Of course, he was a failure (those genes only come across each other once in a while). But hey, he was Micky Mantle Jr. and great things were expected!! Well, they may have been expected but the kid could not deliver...naturally.
I think naming someone Jr. is a terrible idea and in line with male pompousness. Have you ever seen a woman with the identical name of her mother? I doubt it. Women have better sense than to do things like that.
One of my favorite actors named his son after the character he played in the movie where he and his wife fell in love, and his daughter after the actor who was responsible for getting him his bog break in Hollywood. The kids’ names?
Steven Humphrey Bogart
Leslie Howard Bogart
Ever notice that twins seem to have names that are almost sound the same? My wife is a twin, her and her sister’s names are Janet and Janice. Two other sets from back in school were Sandra and Susan, and Terri and Cherry.
I knew a Merry Christmas when I was in the military.
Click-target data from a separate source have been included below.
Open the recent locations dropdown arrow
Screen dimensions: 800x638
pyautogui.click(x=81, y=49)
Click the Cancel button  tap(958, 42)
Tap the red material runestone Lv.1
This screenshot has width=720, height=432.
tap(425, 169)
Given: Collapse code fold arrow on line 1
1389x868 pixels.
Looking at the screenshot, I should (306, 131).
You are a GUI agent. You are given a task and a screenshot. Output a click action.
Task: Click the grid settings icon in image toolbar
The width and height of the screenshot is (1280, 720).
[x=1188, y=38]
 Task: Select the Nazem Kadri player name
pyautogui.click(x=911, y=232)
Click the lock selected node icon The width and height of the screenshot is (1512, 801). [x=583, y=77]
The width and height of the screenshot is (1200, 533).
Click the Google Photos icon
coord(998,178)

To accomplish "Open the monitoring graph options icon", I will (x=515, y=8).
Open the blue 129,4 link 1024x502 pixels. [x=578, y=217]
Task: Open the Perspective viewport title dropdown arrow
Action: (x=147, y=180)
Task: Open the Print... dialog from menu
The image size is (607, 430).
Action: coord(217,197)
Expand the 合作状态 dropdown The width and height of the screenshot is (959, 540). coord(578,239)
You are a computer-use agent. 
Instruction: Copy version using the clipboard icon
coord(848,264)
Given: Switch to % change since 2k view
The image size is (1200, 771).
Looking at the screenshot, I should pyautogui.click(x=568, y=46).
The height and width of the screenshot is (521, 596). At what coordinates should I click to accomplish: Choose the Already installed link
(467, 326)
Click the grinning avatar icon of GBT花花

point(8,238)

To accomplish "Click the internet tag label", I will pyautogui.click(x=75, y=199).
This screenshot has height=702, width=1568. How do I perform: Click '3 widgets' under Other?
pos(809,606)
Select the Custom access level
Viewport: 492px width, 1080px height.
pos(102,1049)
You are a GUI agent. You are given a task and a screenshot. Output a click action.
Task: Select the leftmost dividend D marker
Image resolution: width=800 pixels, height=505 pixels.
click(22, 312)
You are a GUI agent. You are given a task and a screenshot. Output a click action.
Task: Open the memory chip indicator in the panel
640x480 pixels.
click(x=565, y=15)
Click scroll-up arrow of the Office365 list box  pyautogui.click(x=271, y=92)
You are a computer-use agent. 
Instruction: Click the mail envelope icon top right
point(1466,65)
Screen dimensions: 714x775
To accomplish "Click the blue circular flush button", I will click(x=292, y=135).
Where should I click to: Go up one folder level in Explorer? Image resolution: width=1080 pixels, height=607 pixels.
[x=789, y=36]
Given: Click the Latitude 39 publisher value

He was a guy...didn’t use his first name.
Olivia Newton John named her daughter after the perfume she had when attracting her first husband. Chloe.
My guess is that the practice was started to emulate royalty, i.e “King Edward IV”, etc. There appear to be far more “J. Winslow Throckmorton III’s”, usually from affluent lawyer families, around than there are “Billy Bob Stumpkicker IV’s”. Same goes for the First Initial Only monicker. Just a touch of familial pretentiousness.
My problem growing up was we moved a lot from the North to the South. I was not only the New Kid, but I was either a “Redneck” or a “Yankee”, depending on which way we had just moved, with an easily mispronounced first name, to boot. Not as bad as "A Boy Named Sue", but it did teach me to adapt.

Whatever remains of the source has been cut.